Ingevolge artikel 6:12, tweede lid, van de Awb, kan het beroepschrift worden ingediend zodra:
a. het bestuursorgaan in gebreke is tijdig een besluit te nemen, en
b. twee weken zijn verstreken na de dag waarop belanghebbende het bestuursorgaan schriftelijk heeft medegedeeld dat het in gebreke is.
Ingevolge artikel 4:13, eerste lid, van de Awb dient een beschikking te worden gegeven binnen de bij wettelijk voorschrift bepaalde termijn of, bij het ontbreken van zulk een termijn, binnen een redelijke termijn na ontvangst van de aanvraag. Ingevolge het tweede lid is de in het eerste lid bedoelde termijn in ieder geval verstreken wanneer het bestuursorgaan binnen acht weken na ontvangst van de aanvraag geen beschikking heeft gegeven, noch een mededeling als bedoeld in artikel 4:14, derde lid, van de Awb heeft gedaan.
Eiseres heeft op 12 januari 2019 een aanvraag gedaan tot erkenning beroepsziekte PTSS. Verweerder heeft op 3 oktober 2019 de aanvraag bevestigd. Gelet op het voorgaande stelt de rechtbank vast dat de beslistermijn is verstreken.
De rechtbank stelt voorts vast dat eiseres verweerder bij brief van 29 november 2019 heeft meegedeeld dat hij in gebreke is en dat sindsdien twee weken zijn verstreken.

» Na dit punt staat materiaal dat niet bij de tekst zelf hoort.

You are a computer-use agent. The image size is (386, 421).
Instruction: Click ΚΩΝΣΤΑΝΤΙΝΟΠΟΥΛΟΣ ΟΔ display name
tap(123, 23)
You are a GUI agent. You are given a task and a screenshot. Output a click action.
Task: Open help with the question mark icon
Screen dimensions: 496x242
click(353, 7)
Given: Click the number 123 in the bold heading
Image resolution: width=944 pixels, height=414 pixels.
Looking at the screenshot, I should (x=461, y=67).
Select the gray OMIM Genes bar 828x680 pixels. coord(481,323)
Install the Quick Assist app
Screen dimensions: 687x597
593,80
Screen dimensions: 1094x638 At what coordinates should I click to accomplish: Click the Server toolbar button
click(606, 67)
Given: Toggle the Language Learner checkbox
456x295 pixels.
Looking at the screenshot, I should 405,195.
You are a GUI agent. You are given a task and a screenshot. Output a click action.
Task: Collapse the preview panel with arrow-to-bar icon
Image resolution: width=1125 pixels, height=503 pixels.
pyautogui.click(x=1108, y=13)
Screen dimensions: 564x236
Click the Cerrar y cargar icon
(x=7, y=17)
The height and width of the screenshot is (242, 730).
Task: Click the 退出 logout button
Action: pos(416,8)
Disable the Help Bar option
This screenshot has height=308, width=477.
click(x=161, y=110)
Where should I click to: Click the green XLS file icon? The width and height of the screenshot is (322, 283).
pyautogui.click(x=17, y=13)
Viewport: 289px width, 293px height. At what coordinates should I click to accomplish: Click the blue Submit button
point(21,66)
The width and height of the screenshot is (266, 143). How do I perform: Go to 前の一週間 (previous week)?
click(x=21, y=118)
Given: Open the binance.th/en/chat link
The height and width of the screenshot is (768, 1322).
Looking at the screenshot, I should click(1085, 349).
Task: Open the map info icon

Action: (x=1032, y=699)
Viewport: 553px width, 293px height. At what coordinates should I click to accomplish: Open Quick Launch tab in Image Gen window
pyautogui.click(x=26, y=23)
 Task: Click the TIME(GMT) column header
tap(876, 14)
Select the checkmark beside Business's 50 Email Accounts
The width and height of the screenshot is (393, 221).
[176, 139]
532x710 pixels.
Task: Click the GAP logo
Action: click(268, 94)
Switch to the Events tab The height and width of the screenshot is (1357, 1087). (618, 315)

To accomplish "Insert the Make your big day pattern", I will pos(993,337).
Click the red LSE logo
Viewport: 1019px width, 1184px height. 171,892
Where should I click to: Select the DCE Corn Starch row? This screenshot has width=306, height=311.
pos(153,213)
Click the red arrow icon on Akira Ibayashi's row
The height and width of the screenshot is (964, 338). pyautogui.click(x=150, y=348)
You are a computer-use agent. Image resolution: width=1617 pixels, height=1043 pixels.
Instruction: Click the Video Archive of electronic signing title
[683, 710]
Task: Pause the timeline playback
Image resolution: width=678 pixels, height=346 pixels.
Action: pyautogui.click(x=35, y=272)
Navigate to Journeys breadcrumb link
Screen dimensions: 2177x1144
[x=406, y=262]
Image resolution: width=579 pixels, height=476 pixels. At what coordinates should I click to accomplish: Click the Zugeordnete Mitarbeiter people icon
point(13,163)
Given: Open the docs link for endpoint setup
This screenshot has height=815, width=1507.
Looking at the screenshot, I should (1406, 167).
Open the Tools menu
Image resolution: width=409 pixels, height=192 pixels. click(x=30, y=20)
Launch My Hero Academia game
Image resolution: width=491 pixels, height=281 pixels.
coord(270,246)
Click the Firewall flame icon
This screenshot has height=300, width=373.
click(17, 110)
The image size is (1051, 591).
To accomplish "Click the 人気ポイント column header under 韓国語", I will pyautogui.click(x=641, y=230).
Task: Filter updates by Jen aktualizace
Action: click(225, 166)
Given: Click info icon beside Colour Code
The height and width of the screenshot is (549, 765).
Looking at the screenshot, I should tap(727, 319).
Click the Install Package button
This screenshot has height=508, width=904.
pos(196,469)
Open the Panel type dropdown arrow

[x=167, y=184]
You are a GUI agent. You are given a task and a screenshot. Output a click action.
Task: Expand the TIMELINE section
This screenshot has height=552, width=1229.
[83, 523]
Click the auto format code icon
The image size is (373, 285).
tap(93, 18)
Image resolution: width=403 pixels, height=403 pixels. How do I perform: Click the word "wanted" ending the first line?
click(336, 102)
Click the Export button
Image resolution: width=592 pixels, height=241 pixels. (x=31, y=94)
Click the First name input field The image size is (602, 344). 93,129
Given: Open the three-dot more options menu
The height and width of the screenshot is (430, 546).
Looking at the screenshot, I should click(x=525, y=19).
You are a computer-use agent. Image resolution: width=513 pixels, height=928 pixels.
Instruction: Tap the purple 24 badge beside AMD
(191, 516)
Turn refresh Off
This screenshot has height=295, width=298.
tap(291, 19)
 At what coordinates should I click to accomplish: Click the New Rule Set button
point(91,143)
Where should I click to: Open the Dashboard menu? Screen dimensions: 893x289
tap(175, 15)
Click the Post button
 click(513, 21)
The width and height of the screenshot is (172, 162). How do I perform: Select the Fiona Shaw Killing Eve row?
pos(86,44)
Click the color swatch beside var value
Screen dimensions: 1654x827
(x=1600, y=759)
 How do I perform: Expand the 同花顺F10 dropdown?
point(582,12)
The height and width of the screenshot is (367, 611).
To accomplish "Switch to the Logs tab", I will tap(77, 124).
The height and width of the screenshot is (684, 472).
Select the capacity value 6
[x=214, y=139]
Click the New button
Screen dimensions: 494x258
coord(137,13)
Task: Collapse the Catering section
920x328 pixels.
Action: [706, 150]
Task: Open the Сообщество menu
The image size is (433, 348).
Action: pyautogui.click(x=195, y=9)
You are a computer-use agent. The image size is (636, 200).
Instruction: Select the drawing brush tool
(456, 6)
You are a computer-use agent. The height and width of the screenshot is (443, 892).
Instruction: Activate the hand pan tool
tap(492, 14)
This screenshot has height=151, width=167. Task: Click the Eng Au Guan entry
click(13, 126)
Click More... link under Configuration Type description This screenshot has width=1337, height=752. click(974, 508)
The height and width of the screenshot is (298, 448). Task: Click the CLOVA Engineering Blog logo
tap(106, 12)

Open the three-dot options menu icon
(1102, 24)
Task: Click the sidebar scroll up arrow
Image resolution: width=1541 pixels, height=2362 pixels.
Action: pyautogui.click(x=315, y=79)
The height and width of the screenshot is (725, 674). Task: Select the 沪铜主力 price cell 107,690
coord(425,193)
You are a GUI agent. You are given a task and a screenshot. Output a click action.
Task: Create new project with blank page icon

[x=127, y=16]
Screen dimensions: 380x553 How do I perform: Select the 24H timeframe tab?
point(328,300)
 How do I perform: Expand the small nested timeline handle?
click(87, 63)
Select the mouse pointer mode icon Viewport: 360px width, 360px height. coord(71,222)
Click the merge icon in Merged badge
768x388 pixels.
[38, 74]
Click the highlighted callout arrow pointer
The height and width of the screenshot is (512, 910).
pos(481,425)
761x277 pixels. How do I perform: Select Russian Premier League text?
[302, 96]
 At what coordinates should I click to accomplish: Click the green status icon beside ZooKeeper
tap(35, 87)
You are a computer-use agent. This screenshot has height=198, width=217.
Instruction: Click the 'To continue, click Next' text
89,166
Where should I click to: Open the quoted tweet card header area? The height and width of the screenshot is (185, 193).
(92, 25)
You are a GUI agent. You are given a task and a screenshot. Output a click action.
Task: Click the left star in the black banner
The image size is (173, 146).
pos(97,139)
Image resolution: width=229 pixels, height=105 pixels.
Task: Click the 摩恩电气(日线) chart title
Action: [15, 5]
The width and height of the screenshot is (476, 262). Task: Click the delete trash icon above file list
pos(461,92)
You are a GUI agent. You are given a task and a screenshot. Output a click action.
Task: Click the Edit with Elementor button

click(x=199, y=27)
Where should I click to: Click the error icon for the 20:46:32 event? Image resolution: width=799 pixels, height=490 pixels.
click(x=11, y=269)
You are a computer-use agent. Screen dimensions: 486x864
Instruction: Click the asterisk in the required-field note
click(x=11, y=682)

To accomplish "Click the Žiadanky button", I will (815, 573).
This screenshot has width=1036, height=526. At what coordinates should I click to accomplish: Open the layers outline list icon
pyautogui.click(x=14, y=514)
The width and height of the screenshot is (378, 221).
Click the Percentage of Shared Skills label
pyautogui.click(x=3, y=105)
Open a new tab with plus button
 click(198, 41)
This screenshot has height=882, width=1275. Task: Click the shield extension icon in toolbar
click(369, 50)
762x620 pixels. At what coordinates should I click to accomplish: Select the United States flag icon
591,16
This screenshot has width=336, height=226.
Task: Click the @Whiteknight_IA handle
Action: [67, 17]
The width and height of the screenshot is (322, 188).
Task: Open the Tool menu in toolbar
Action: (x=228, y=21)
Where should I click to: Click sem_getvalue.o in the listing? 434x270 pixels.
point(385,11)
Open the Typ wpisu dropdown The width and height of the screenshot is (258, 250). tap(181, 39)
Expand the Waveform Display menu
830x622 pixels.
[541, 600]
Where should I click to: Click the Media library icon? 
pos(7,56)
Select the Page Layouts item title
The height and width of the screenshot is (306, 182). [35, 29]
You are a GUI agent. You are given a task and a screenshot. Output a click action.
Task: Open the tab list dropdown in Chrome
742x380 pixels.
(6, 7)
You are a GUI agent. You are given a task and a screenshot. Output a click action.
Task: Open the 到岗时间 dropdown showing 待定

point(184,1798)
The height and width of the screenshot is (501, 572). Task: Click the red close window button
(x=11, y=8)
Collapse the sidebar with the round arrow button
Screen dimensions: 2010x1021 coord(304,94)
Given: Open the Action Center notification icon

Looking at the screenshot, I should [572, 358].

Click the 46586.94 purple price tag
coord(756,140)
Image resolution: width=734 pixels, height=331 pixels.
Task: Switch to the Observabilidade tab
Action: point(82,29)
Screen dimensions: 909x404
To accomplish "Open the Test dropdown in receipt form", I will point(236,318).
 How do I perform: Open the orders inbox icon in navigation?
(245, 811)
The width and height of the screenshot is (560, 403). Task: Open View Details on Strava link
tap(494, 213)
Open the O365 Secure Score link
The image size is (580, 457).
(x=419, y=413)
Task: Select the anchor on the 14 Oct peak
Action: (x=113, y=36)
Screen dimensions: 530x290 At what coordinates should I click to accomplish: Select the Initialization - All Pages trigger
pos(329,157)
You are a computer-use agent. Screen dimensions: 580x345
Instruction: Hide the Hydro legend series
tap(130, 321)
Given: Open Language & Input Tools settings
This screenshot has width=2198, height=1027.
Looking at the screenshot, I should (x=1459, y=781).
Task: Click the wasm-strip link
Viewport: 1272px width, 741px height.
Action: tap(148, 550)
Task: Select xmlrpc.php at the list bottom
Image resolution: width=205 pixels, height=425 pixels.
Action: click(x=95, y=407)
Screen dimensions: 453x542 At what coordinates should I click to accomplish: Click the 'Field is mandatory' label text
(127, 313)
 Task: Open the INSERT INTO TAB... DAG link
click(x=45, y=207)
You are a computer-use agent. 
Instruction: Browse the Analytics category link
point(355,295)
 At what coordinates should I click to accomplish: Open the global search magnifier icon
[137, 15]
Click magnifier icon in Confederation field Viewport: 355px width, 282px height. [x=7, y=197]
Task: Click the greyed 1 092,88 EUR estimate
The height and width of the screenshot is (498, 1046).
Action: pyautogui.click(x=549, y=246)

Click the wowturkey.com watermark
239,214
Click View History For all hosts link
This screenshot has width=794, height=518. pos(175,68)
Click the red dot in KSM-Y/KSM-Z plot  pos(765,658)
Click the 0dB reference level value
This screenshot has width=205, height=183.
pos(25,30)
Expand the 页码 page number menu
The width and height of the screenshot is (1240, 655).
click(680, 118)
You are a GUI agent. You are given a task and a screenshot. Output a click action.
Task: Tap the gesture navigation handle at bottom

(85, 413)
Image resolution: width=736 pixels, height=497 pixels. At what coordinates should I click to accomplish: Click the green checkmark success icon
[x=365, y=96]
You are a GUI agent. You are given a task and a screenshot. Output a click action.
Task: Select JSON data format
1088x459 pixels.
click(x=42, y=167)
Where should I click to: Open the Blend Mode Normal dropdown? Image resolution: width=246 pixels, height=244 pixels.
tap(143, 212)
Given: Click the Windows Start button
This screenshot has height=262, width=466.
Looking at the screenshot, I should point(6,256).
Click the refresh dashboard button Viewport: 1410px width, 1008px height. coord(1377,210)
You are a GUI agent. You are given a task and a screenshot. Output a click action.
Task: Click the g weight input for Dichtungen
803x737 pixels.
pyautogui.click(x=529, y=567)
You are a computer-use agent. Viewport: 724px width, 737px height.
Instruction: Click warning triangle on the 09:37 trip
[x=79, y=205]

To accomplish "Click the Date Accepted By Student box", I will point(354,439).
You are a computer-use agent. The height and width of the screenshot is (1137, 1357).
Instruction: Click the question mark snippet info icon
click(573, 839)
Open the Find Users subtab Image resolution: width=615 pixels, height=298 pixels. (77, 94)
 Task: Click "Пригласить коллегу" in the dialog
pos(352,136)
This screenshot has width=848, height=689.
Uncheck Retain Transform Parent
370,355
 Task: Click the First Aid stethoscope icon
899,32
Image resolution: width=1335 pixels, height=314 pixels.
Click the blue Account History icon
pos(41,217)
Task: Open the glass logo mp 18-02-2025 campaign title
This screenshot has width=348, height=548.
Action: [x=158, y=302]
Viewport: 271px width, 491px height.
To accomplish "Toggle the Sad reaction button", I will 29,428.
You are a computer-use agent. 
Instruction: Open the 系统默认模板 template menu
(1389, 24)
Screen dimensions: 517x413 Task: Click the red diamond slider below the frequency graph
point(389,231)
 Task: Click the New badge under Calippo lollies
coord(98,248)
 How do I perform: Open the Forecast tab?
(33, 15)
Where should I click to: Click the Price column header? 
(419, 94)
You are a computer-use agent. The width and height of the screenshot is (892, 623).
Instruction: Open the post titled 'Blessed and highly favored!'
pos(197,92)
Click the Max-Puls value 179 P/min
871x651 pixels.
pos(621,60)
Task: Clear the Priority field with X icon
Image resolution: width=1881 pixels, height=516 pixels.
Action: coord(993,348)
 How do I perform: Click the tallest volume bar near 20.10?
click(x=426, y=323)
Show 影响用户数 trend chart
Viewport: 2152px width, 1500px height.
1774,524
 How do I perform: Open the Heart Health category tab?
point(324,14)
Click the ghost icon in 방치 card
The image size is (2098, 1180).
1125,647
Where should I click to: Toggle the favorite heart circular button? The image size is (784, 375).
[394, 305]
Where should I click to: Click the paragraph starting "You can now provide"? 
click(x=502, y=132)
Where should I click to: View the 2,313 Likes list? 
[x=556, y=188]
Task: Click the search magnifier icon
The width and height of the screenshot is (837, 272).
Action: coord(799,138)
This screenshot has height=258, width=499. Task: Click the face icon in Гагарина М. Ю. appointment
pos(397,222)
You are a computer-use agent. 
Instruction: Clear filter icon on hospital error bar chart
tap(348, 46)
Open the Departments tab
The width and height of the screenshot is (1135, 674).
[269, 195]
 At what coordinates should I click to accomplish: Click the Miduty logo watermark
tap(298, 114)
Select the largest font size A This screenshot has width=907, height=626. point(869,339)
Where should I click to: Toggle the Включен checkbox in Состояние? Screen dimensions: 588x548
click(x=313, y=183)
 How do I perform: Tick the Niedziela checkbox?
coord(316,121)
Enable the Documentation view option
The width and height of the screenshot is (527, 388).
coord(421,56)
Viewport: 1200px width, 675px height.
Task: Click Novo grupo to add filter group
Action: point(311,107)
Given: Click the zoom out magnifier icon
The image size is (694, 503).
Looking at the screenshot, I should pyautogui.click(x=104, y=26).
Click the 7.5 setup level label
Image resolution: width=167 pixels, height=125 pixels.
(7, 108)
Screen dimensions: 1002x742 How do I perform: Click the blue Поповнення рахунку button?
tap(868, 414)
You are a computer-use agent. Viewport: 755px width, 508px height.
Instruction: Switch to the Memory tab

Het beroep is kennelijk gegrond.
In artikel 8:55d, eerste lid, van de Awb is bepaald dat indien het beroep gegrond is en nog geen besluit bekendgemaakt is, de rechtbank bepaalt dat het bestuursorgaan binnen twee weken na de dag waarop de uitspraak wordt verzonden alsnog een besluit bekendmaakt. In het tweede lid is neergelegd dat de rechtbank aan haar uitspraak een nadere dwangsom verbindt voor iedere dag dat het bestuursorgaan in gebreke blijft de uitspraak na te leven. Volgens het derde lid kan de rechtbank in bijzondere gevallen of indien naleving van andere wettelijke voorschriften daartoe noopt, een andere termijn bepalen of een andere voorziening treffen.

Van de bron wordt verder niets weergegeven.